Opinión

El otoño de promesas

A punto de entrar en mayo ya se empiezan a ver las fisuras del autopercibido gobierno de emergencia y la gestión en género no es la excepción. Me llama especialmente la atención que la ministra Marín continúe diciendo que recibió menos casas de acogida que las que existían en 2022. Lo cierto es que el rediseño programático del Sernameg permitió aumentar a 27 los Centros de Atención Especializada, que brindan atención psicológica, representación jurídica y asesoría psicosocial. Las residencias no dejaron de existir, sino más bien, transformamos su servicio a programas de prevención y atención inicial donde era necesario, manteniendo intactos los cupos a nivel regional.

Este rediseño nació para mejorar el Sernameg, recuperar la evaluación técnica favorable (heredada con un negativo total) y responder a los vergonzosos resultados de la Auditoría de la Contraloría General de la República a la respuesta del Estado a la violencia de género durante la pandemia del Covid-19.
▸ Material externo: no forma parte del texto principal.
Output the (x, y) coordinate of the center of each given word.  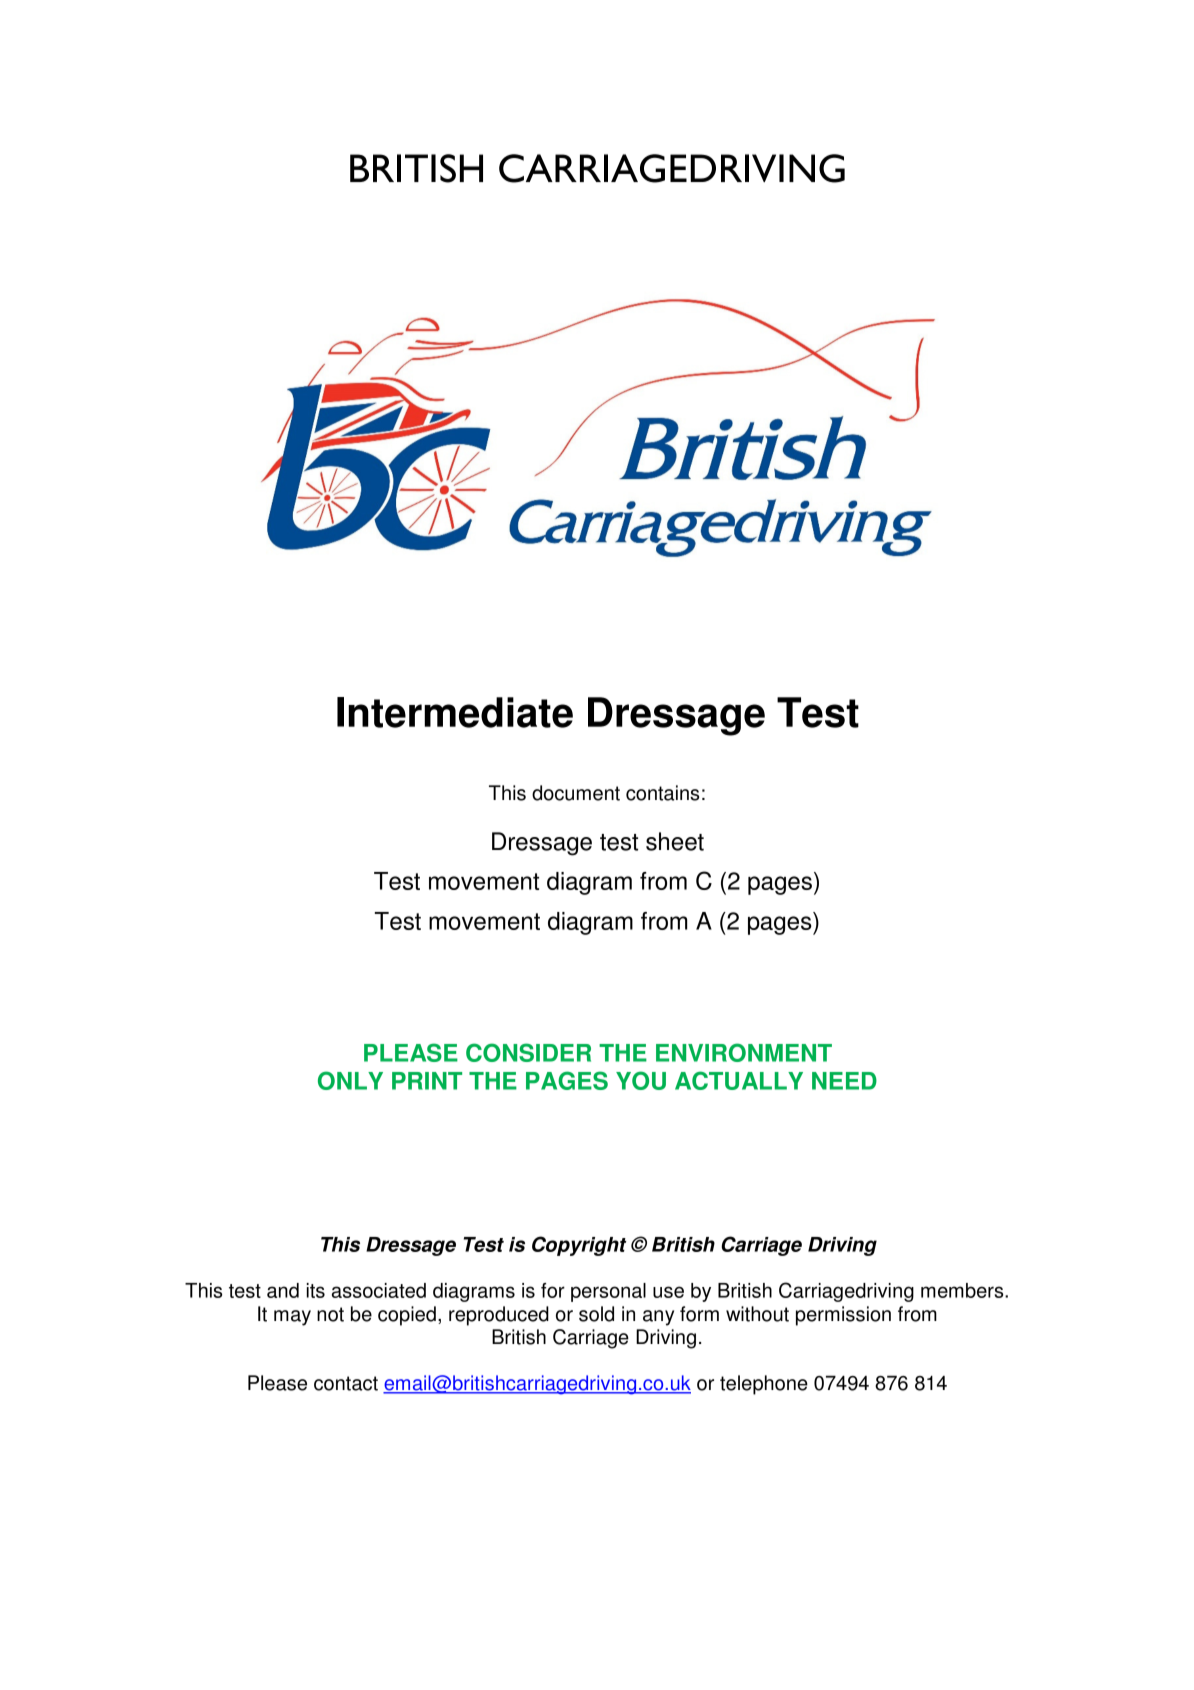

Se comunica que uno de los pilares de su trabajo es el empleo femenino, pero aún no se conocen las propuestas de sala cuna, para lo cual se había dicho esperen a abril. Se informa que continuará el plan de mujeres en oficios masculinizados, como conductoras de transporte público y construcción, pero se propone eliminar la franquicia Sence que lo apalancó. Llegando a mayo aún no se sabe nada del impacto del recorte en los programas y, peor aún, la eliminación de las contribuciones amenaza el Fondo Común Municipal con que alcaldes de todas las banderas contribuyen a los planes de Sernameg.

La Ley Integral en contra de la Violencia es la gran oportunidad que está dejando pasar esta administración. La licitación para el Sistema Integrado de Casos -modernización inspirada en el estudio de Ruta Crítica que implementó la ministra Zalaquett- sigue esperando, así como la Comisión de Articulación Interinstitucional con el Poder Judicial y el Ministerio Público.

Quizás es hora de pasar del otoño de las promesas, que se deshojan de a poco, a la gestión.

Por Antonia Orellana, exministra de la Mujer y la Equidad de Género.